John Romano: Rays have a developer and a plan for a stadium. Do they have a partner in St. Petersburg?
Published in Baseball
ST. PETERSBURG, Fla. — It’s decision time in the city. The same momentous, once-in-a-lifetime decision that keeps playing round and round in these parts.
It first arrived here with Tropicana Field’s conception in 1986. And then again, briefly, with a proposed waterfront stadium in 2007. And now the latest stadium decision could plausibly redraw a city’s future while simultaneously rectifying the sins of its past. Again.
That first time, the stadium was intended to lure Major League Baseball and bask in its economic windfalls while revitalizing a vulnerable neighborhood. This time, it is attempting to hold onto Major League Baseball and better capitalize on economic windfalls while restoring that same lost neighborhood.
The difference? In 2023, the city is finally hoping to get it right.
St. Petersburg Mayor Ken Welch is expected to announce Monday his choice among four competing bids to redevelop the 86-acre Tropicana Field site with a new stadium as its centerpiece. Realistically, the choice is down to two developers.
Both city officials and a third-party consultant have identified Hines and Sugar Hill as the most impressive proposals.
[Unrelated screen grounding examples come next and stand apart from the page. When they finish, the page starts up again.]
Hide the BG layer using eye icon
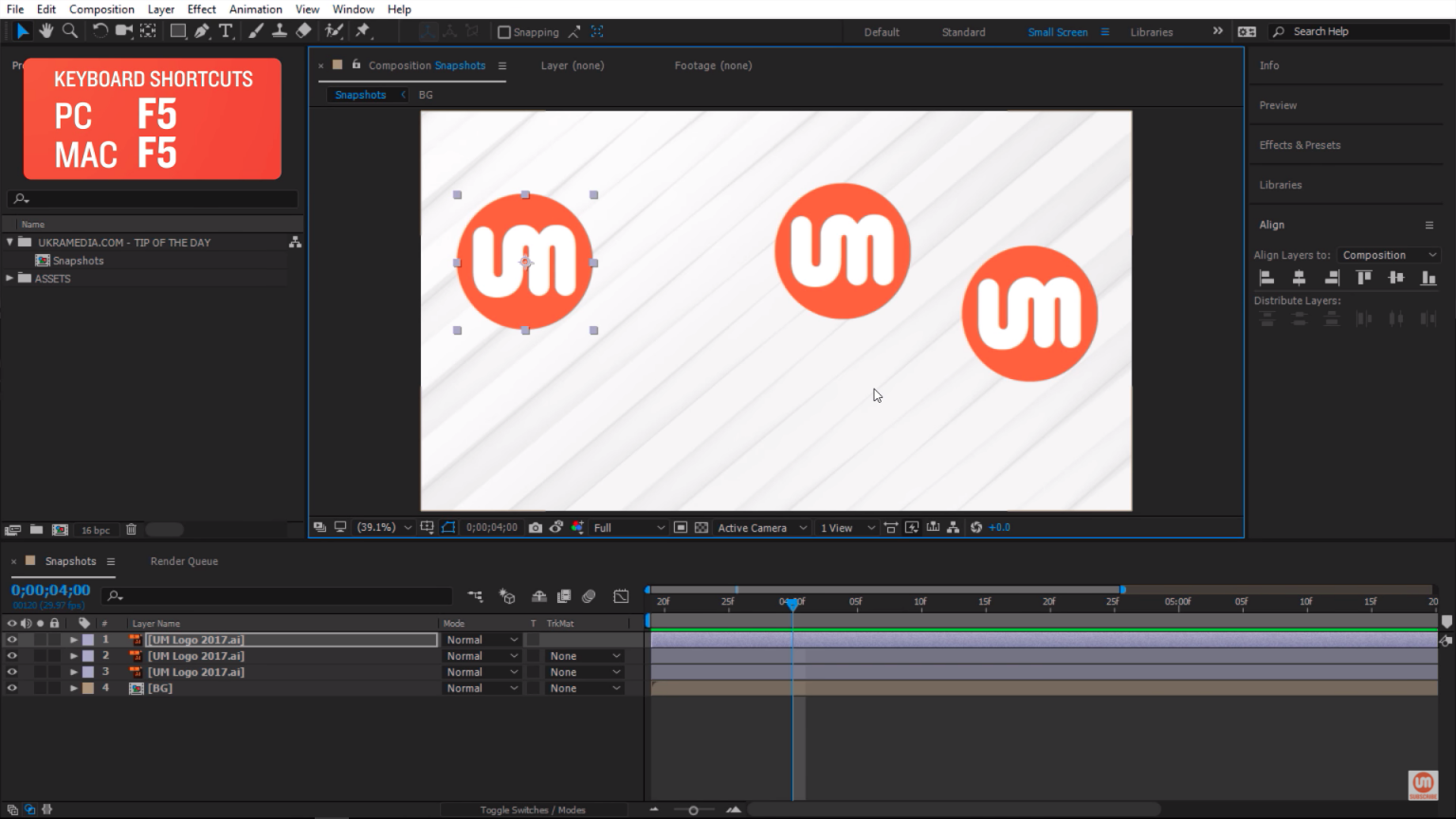 (x=12, y=688)
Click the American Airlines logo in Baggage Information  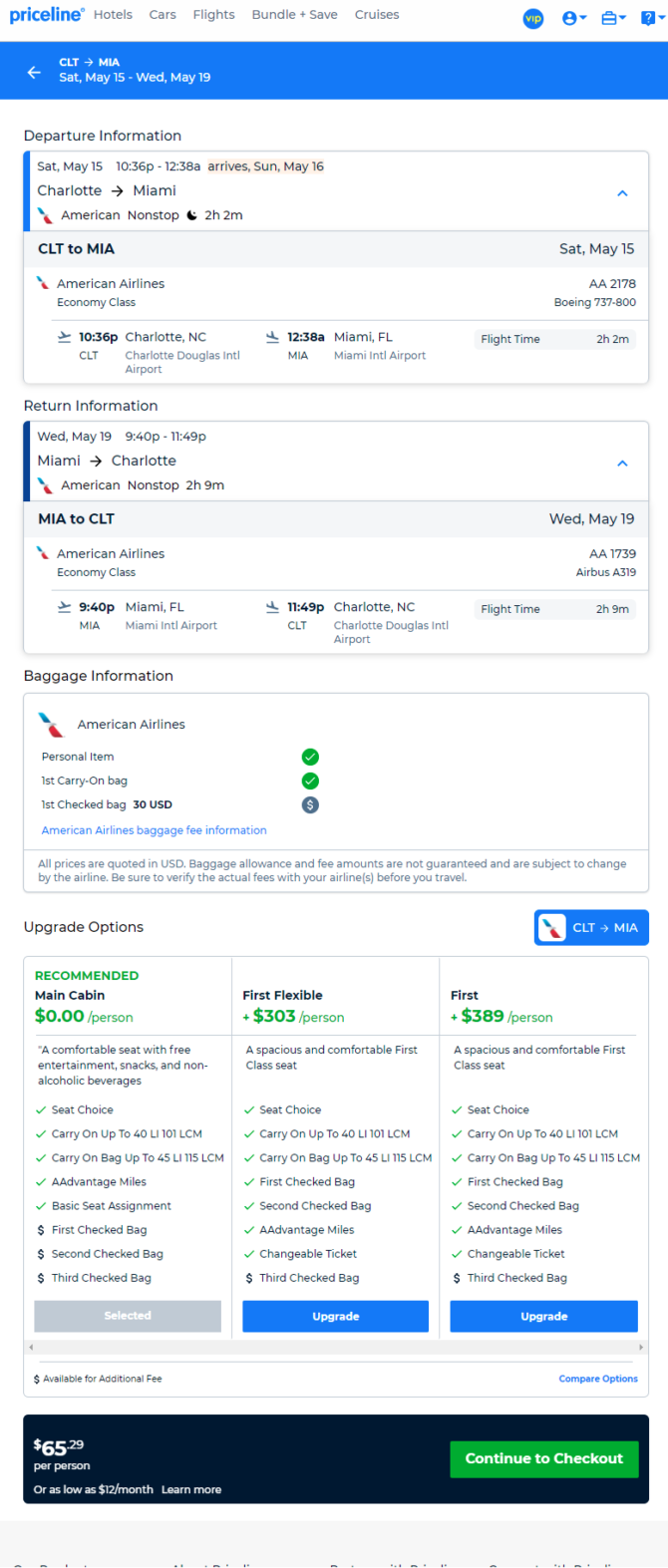(51, 725)
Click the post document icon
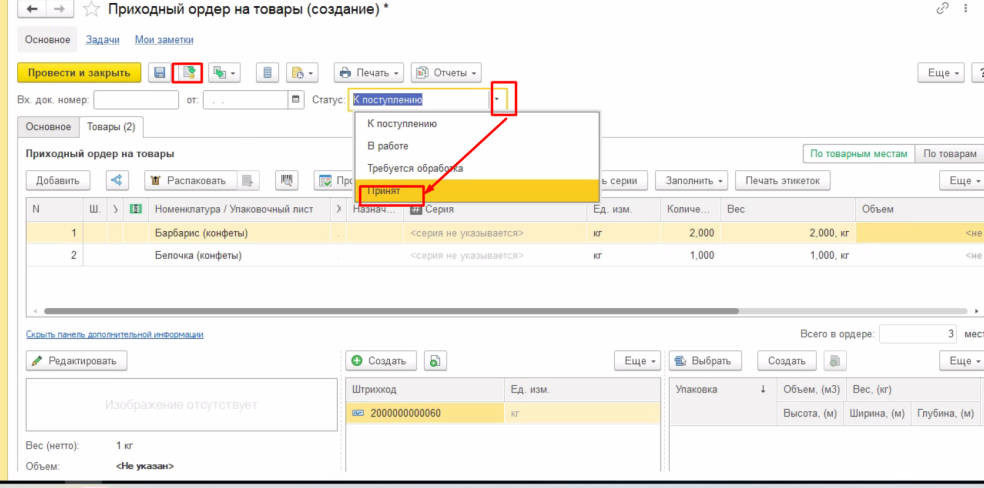Screen dimensions: 984x488 [x=187, y=73]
And while you can parse the dollar figures and square footage totals for the two bids, the most critical disparity is this:
The Rays are completely on board with Hines, and not so with Sugar Hill.
And since their use agreement at Tropicana Field gives the Rays control over the land until the end of 2027, if Welch chooses Sugar Hill the ripple effects could be epic.
— The Rays could determine that Sugar Hill’s plans to begin early redevelopment jeopardizes their current business interests and could seek to block any construction on Trop property until 2028.